Head Cheesemaker Sam Kennedy notes the cheese’s varied rind textures on a stroll through “the caves,” where cheese is left to age.
Just as Sam Kennedy, head cheesemaker at Cherry Grove Farm in Lawrenceville, can take one ingredient and turn it into a variety of cheeses, my one visit to the farm could yield a plethora of posts. A lot can be learned from the farm’s business model: the cheesemaking is slow, the operation is small and the process of pasturing cattle on organic grass is as sustainable as any natural cycle.
Curious about what makes cheese naturally yellow? Or why Toma needs to be washed? I pulled Kennedy away from working on the farm’s famous Toma cheese for a quick Q&A on this strange intersection of art, science and culinary nuance.
Q: What is the backstory behind the farm?
A: The owners wanted a spot where the locals could buy quality locally and environmentally produced food…We first started off as an egg-producing farm, and we still produce free-range chicken eggs. And then we went into grass-fed beef, grass-fed lamb, and eventually went into grass-fed dairy and started backing off on the grass-fed beef, because grass-fed dairy is a much more economically efficient formula in New Jersey than grass-fed beef. It takes a very large land mass to do grass-fed beef very well, and in NJ it’s just too expensive.
Q: Can you explain a little bit about what it means to say that Cherry Grove Farm is organic?
A: Well, the grass is certified organic. What that means is 98% of our cows’ diets—and even 99% depending on the time of year—comes from our land. When the grass is certified organic and that’s the predominant diet of your cows, then it really stands out in the flavors of your cheeses. In the summertime you’ll get different flavor notes than what you’ll get in the winter time, and that’s just because of what the cow is eating. It also means our cheeses are going to be a little healthier for you. …. [Our cheeses] are automatically going to be higher in omega 3’s and higher in CLA from the grass-fed quality. The yellow that you see in our cheeses is the cow’s inability to use beta carotene, so you’re getting a large dose of beta carotene when you’re eating our cheeses.
A wheel of Montasio aging in the caves. Kennedy asked that the pH measurement written in the lower right corner be blurred, as the pH of a given cheese is considered proprietary information in cheesemaking.
Q: How did you get involved in cheese-making?
A: I have a culinary arts background. Being a chef I was always interested in cheese.
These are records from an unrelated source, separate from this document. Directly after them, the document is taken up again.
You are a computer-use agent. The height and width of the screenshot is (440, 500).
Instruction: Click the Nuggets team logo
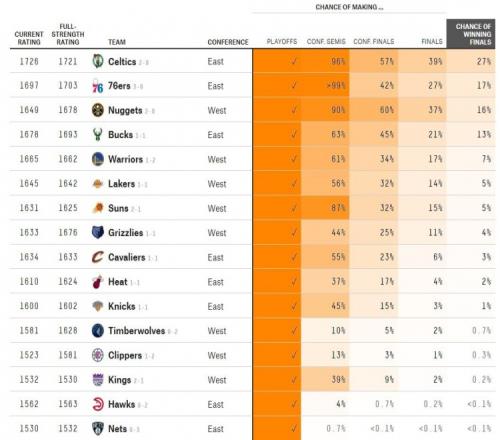(x=98, y=110)
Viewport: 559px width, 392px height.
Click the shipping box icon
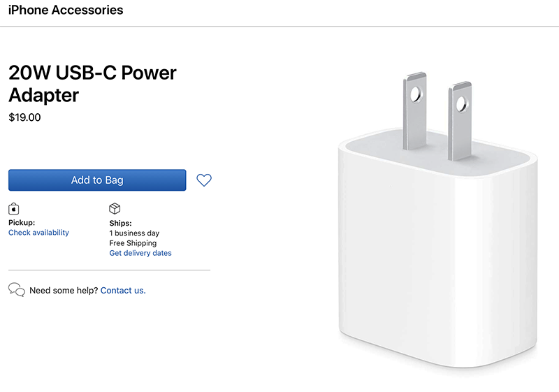click(115, 208)
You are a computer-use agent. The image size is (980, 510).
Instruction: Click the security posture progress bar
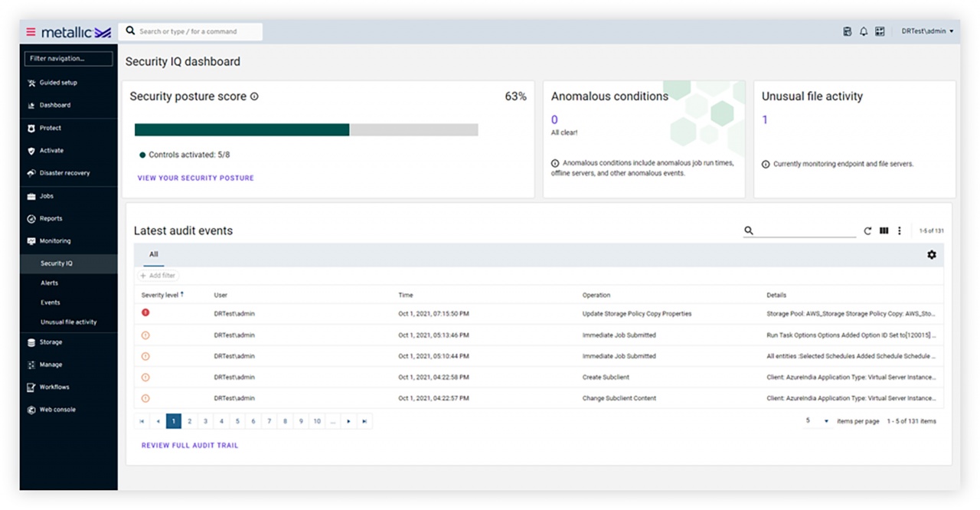[306, 130]
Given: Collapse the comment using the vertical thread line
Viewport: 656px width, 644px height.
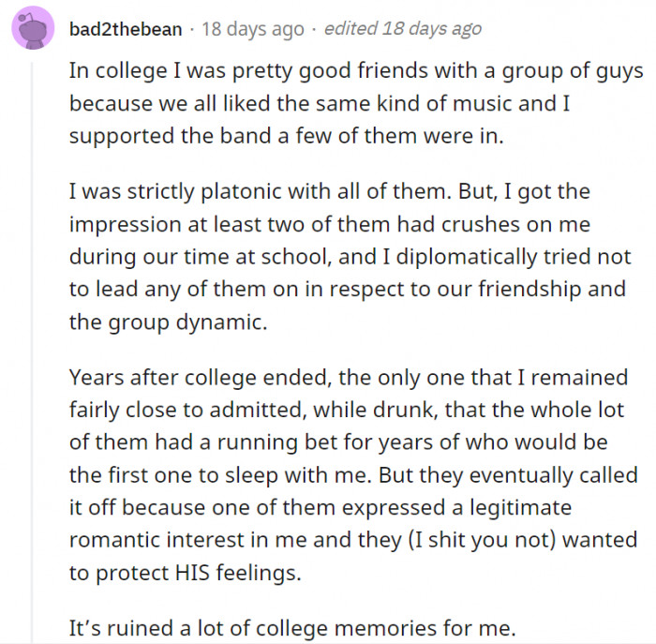Looking at the screenshot, I should [31, 352].
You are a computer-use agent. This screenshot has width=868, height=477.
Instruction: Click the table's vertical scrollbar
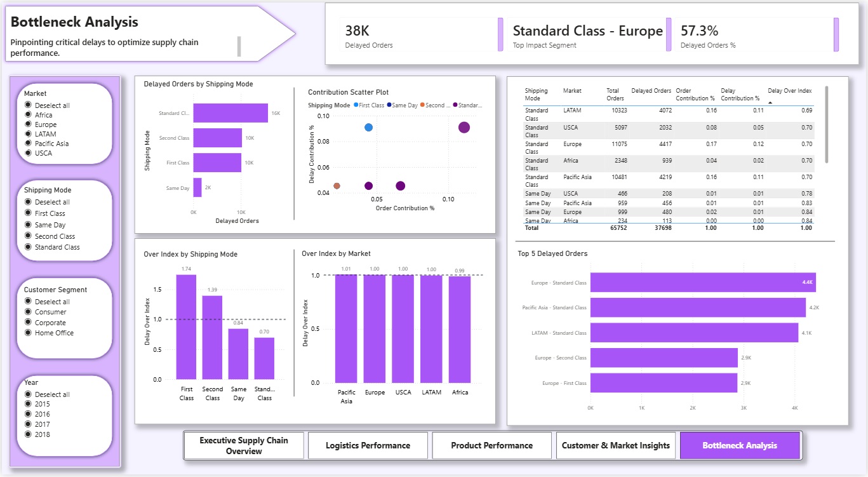tap(826, 124)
I started going toward the research and development side of culinary world, where you’re dealing with very large corporations making nationally known recipes … [but] a lot of the foods that are produced by those large companies are not ethically responsible. They don’t have their customers in their minds when they produce them; they just have a dollar bill in their minds. So cheesemaking’s the natural side of that. It’s the natural R&D work of the chef world.
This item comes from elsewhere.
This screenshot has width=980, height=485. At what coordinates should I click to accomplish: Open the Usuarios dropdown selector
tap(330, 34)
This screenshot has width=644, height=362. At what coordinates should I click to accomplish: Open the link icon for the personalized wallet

Q: We just called you in from the cheese production area. What exactly was it that you were doing in there?
A: We’re producing jack today. We have 200 gallons in the vat. That’s what my assistant Malachy [Egan] was doing…Now he’s cutting and cooking the cheese. Today I’m doing more “affinage” work, which means “finishing cheese” in French, so you just pulled me out of washing the Tomas. I’m in there individually treating each wheel of cheese, gently washing it in a salt brine solution.
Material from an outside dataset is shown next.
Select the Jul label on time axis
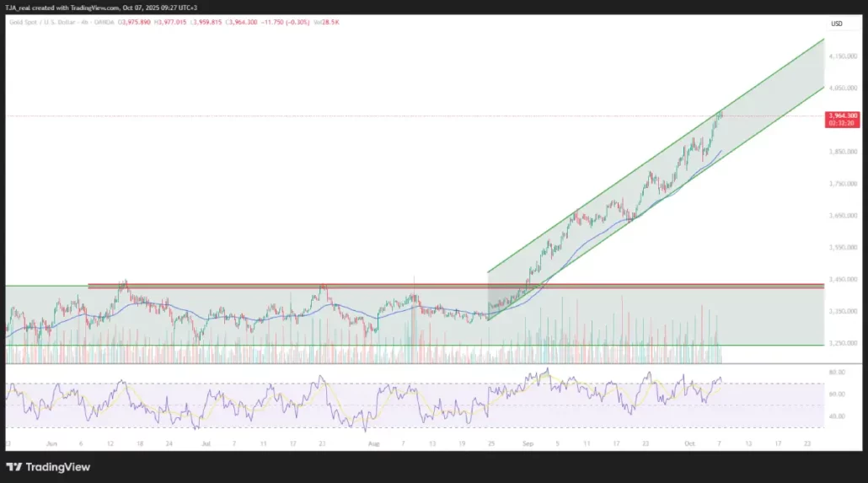 coord(204,443)
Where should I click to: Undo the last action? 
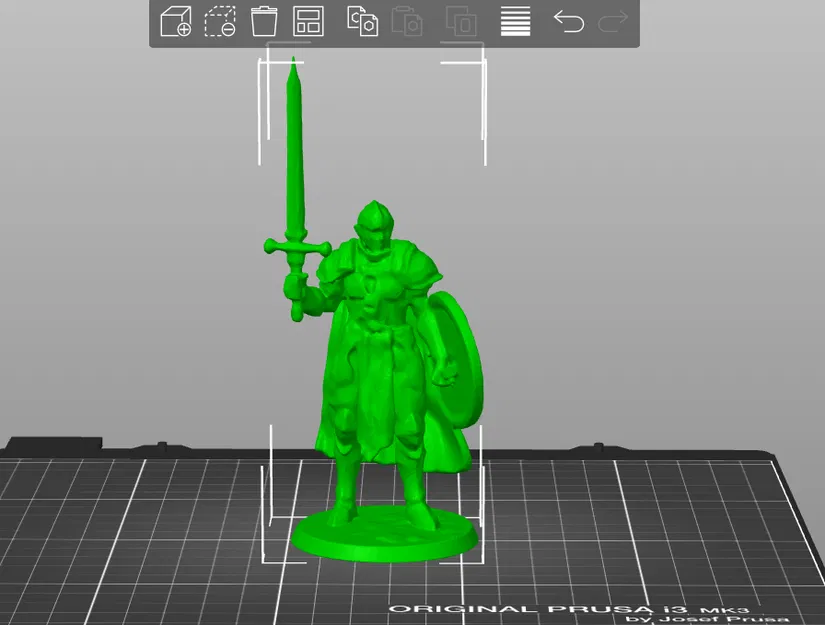tap(568, 22)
Q: There seem to be a lot of processes that take place during the aging of the cheese. What do they do? How does washing the Toma make it different from other cheeses?
It makes it more creamy and it grows that red mold that’s very specific to our farm. That’s what we’re trying to get with that cheese. What’s really interesting with those cheeses is the Herdsman and Toma are the same exact cheese when we create it in the vat, but they change in the affinage. The Toma gets washed and the herdsman just hangs out and gets that nice multi-layered rind so that’s what defines the two flavor profiles in that cheese…One of the cool and exciting things of the cheese world is that I can take one ingredient or one product and I can create many different things from using some different methods. I could create a different Toma by using a flavored liquid besides water: beer, wine, cider, any type of fruit juice, anything really. I could just put herbs and spices into my water solution and little bits of that would come out in the cheese to get that little bit of curiosity in the flavor profile.
Thanks to everyone at Cherry Grove Farm for the awesome tour, samples and information! Cherry Grove Farm’s cheeses can be found in specialty grocers all over New Jersey.